Copy the following material word for word, every line of it.

Data listing:
⁂

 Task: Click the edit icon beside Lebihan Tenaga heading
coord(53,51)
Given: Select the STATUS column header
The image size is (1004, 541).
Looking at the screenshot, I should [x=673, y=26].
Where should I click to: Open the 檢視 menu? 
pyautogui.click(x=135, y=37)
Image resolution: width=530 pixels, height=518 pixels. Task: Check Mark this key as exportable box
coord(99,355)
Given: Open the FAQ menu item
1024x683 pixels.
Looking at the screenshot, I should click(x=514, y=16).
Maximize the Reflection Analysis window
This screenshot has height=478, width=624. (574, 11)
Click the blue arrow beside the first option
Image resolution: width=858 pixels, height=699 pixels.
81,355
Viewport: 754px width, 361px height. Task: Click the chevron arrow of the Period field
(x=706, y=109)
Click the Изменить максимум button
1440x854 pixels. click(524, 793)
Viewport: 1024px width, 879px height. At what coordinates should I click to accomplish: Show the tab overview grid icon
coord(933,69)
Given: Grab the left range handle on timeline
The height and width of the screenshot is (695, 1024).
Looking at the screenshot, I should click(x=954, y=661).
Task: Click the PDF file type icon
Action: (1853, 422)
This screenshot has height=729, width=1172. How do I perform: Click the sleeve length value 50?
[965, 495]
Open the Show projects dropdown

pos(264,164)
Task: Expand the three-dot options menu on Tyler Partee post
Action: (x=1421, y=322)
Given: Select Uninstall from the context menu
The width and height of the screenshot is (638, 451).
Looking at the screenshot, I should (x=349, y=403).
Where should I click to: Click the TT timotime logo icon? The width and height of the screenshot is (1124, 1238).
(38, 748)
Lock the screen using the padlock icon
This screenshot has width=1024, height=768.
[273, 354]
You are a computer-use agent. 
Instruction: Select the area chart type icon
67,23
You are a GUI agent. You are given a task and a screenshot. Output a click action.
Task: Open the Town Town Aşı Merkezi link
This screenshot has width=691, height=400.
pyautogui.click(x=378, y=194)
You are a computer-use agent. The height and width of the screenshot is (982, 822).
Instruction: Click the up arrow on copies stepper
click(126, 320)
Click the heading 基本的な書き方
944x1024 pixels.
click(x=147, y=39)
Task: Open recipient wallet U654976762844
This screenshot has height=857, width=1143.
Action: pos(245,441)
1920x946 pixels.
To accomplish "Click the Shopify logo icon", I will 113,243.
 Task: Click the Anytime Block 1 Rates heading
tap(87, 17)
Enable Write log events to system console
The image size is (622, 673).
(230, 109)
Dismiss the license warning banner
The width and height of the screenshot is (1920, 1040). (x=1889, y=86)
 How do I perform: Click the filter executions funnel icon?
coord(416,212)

⁂

COMPLETE OUTPUT:
 Task: Click the edit icon beside Lebihan Tenaga heading
coord(53,51)
Given: Select the STATUS column header
The image size is (1004, 541).
Looking at the screenshot, I should [x=673, y=26].
Where should I click to: Open the 檢視 menu? 
pyautogui.click(x=135, y=37)
Image resolution: width=530 pixels, height=518 pixels. Task: Check Mark this key as exportable box
coord(99,355)
Given: Open the FAQ menu item
1024x683 pixels.
Looking at the screenshot, I should click(x=514, y=16).
Maximize the Reflection Analysis window
This screenshot has height=478, width=624. (574, 11)
Click the blue arrow beside the first option
Image resolution: width=858 pixels, height=699 pixels.
81,355
Viewport: 754px width, 361px height. Task: Click the chevron arrow of the Period field
(x=706, y=109)
Click the Изменить максимум button
1440x854 pixels. click(524, 793)
Viewport: 1024px width, 879px height. At what coordinates should I click to accomplish: Show the tab overview grid icon
coord(933,69)
Given: Grab the left range handle on timeline
The height and width of the screenshot is (695, 1024).
Looking at the screenshot, I should click(x=954, y=661).
Task: Click the PDF file type icon
Action: (1853, 422)
This screenshot has height=729, width=1172. How do I perform: Click the sleeve length value 50?
[965, 495]
Open the Show projects dropdown

pos(264,164)
Task: Expand the three-dot options menu on Tyler Partee post
Action: (x=1421, y=322)
Given: Select Uninstall from the context menu
The width and height of the screenshot is (638, 451).
Looking at the screenshot, I should (x=349, y=403).
Where should I click to: Click the TT timotime logo icon? The width and height of the screenshot is (1124, 1238).
(38, 748)
Lock the screen using the padlock icon
This screenshot has width=1024, height=768.
[273, 354]
You are a computer-use agent. 
Instruction: Select the area chart type icon
67,23
You are a GUI agent. You are given a task and a screenshot. Output a click action.
Task: Open the Town Town Aşı Merkezi link
This screenshot has width=691, height=400.
pyautogui.click(x=378, y=194)
You are a computer-use agent. The height and width of the screenshot is (982, 822).
Instruction: Click the up arrow on copies stepper
click(126, 320)
Click the heading 基本的な書き方
944x1024 pixels.
click(x=147, y=39)
Task: Open recipient wallet U654976762844
This screenshot has height=857, width=1143.
Action: pos(245,441)
1920x946 pixels.
To accomplish "Click the Shopify logo icon", I will 113,243.
 Task: Click the Anytime Block 1 Rates heading
tap(87, 17)
Enable Write log events to system console
The image size is (622, 673).
(230, 109)
Dismiss the license warning banner
The width and height of the screenshot is (1920, 1040). (x=1889, y=86)
 How do I perform: Click the filter executions funnel icon?
coord(416,212)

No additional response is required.